Dringend nötig ist für Friedrich Matousek, Präsident der Vereinigung der Staatsanwälte, die Aufnahme der Staatsanwaltschaft in das
Bundesverfassungsgesetz. Das würde den wichtigen Stand der Gerichtsbarkeit absichern. "Uns geht es um die Kernfrage, ob die
Strafverfolgung von der Regierungsgewalt abhängen darf", erläuterte Matousek. Es müsse die Garantie bestehen, dass Staatsanwälte ohne
jede politische Einflussnahme ihren Aufgaben nachgehen können.
In zahlreichen europäischen Ländern, so Matousek, gebe es bereits völlig unabhängige Staatsanwälte. Dennoch sind die Staatsanwälte nicht
prinzipiell gegen ein Weisungsrecht. "Wir sind aber gegen die Installierung einer neuen Behörde, den Bundesstaatsanwalt. Das ist nur mit
Kosten verbunden. Wir können uns vorstellen, dass der Generalprokurator an der Spitze unserer Weisungshierarchie steht", stellte der
Präsident der Staatsanwälte fest.
Auch Wolfgang Aistleitner, Vizepräsident der Richtervereinigung, plädierte für die Aufnahme der Staatsanwaltschaft in das
Bundesverfassungsgesetz. Das Weisungsrecht für Staatsanwälte müsste nach Aistleitner dringend aus Gründen der rechtspolitischen Optik
und der gesellschaftlichen Akzeptanz geändert werden. "Es gibt nur mehr wenige Rechtssysteme in der EU, in denen Staatsanwälte derartig
abhängig sind wie in Österreich", stellte Aistleitner fest. Dennoch sei heute keiner mehr ernsthaft für die gänzliche Weisungsfreiheit für
Staatsanwälte. Die Spitze in der Weisungshierarchie müsste aber dringend anders gestaltet werden. Die Richter können sich laut Aistleitner
mit dem Vorschlag der Staatsanwälte, den Generalprokurator an ihre Spitze zu stellen, anfreunden.
Einen deutlichen Kontrapunkt zu den vorhandenen Meinungen setzte Helmut Fuchs, Institut für Strafrecht der Universität Wien. Seiner
Meinung nach könnte gut alles so bleiben wie es ist. Die wenigen politischen Strafverfahren könnten eine komplette Änderung des
Weisungsrechtes der Staatsanwälte nicht rechtfertigen. Heute würde es, so Fuchs, auch einem Justizminister in einem Befangenheitsfall nicht
leicht fallen, unsachgemäße Weisungen zu erteilen. Die Weisungen müssten schriftlich erteilt werden, könnten ersichtlich und öffentlich bekannt
gemacht werden. Jeder Minister werde da sehr vorsichtig sein, meinte Fuchs. In einem tatsächlichen Befangenheitsfall des Justizministers kann
sich Fuchs die Weisungsfreistellung des Ministers vorstellen.

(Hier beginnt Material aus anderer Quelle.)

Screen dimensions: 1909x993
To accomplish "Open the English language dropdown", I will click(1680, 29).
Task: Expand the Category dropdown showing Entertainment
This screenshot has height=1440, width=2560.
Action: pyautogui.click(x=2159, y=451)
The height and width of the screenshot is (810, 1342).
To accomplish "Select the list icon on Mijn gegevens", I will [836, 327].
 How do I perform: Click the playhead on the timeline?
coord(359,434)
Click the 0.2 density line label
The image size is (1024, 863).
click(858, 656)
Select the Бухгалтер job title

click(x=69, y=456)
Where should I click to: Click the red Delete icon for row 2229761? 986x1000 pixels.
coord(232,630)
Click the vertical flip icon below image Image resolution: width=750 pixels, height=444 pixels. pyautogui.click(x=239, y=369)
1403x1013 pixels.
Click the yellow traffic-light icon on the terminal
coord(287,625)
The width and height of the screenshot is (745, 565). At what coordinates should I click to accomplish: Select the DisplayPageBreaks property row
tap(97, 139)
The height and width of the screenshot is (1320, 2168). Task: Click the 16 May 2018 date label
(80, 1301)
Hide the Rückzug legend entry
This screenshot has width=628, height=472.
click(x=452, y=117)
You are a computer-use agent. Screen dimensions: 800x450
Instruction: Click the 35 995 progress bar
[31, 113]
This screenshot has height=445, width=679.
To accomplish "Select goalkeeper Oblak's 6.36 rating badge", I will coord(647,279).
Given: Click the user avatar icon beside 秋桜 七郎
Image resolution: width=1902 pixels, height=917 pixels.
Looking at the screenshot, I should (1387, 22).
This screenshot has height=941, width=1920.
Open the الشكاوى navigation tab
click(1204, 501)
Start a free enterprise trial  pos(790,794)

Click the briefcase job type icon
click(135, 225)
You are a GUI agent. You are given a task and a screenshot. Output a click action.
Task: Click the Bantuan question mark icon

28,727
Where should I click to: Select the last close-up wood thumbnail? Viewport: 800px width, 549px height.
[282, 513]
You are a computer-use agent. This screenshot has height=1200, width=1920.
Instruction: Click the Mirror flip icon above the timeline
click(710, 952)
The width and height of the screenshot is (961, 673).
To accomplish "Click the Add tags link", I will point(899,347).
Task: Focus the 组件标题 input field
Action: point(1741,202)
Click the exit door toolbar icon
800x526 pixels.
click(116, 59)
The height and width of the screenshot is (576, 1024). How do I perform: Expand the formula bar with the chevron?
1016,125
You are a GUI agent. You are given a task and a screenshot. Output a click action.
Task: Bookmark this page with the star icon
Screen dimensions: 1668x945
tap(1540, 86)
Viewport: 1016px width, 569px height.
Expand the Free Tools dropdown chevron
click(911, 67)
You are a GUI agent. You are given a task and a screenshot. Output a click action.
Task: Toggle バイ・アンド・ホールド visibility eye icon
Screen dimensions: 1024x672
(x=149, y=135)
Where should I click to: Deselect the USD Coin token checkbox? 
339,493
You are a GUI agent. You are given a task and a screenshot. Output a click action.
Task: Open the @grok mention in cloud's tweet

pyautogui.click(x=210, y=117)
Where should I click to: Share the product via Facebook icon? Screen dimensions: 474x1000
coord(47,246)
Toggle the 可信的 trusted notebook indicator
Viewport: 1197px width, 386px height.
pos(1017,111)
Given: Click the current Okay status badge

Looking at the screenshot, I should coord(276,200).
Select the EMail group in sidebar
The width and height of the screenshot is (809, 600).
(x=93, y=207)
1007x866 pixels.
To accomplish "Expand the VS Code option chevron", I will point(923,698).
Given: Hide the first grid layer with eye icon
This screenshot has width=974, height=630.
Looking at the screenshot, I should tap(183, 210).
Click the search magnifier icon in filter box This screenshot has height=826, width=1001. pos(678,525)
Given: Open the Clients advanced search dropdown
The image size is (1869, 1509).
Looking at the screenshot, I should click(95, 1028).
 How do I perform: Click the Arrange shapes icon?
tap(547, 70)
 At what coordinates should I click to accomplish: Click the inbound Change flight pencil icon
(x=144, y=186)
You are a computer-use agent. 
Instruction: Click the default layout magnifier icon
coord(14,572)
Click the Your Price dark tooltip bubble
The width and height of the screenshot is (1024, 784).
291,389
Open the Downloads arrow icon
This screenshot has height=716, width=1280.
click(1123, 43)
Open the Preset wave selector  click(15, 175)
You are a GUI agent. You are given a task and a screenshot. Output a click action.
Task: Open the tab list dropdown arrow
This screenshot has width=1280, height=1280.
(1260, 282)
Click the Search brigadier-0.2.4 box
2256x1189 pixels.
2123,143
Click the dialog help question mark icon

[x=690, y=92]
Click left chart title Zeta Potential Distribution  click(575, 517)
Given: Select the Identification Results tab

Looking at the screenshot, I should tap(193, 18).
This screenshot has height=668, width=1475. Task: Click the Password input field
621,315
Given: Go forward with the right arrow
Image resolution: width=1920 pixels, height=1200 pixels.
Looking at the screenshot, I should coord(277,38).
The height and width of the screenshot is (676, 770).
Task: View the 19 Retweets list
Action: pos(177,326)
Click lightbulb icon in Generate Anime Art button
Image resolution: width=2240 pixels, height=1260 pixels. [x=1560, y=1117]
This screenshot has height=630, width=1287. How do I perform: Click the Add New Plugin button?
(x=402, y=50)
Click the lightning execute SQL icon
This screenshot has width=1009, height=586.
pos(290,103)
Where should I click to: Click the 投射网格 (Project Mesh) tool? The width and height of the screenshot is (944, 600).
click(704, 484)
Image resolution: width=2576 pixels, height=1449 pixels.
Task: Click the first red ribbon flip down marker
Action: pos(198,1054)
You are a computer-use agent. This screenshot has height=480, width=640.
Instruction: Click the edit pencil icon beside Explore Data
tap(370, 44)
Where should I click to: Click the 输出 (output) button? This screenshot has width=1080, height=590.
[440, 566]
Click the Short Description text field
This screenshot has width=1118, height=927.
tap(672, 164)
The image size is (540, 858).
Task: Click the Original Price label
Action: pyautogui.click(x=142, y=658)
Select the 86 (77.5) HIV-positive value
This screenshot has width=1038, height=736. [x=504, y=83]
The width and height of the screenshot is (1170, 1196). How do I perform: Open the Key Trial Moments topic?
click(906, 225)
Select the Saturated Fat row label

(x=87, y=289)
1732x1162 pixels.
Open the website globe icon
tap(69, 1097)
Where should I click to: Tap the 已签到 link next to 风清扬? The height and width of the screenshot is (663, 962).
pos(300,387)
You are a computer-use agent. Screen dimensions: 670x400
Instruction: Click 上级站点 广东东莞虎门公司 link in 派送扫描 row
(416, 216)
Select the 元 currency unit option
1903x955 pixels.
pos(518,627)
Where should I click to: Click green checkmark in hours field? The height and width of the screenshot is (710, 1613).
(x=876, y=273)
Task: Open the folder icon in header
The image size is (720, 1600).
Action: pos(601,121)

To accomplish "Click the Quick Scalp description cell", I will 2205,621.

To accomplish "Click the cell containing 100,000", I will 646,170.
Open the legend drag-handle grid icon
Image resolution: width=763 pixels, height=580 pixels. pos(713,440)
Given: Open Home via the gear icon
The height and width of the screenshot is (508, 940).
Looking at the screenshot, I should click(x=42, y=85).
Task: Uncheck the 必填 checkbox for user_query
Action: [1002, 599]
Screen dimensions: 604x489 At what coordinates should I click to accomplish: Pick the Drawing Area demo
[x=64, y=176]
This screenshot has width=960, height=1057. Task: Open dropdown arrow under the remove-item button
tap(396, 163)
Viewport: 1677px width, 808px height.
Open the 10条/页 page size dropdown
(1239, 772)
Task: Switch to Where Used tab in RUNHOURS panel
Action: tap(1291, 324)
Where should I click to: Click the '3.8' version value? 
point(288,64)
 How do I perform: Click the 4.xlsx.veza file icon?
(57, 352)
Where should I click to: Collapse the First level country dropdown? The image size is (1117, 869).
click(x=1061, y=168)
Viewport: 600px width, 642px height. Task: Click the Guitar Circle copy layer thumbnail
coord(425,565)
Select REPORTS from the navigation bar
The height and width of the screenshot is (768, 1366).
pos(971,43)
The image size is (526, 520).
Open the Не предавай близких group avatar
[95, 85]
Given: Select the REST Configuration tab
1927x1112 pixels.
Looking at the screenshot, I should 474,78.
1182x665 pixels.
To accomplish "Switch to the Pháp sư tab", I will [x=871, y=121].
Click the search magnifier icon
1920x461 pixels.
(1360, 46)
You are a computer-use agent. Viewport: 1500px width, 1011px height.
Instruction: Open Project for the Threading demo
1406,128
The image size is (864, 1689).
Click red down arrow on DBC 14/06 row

Für Jarolim würde mit der Einrichtung eines Bundesstaatsanwaltes die bestmögliche Rechtschutzform gefunden werden. "Im Dritten Reich hat
sich die Spruchpraxis der Gerichte allein über den Missbrauch des Weisungsrechtes, nicht über neue Gesetze geändert", stellte Jarolim fest. (APA)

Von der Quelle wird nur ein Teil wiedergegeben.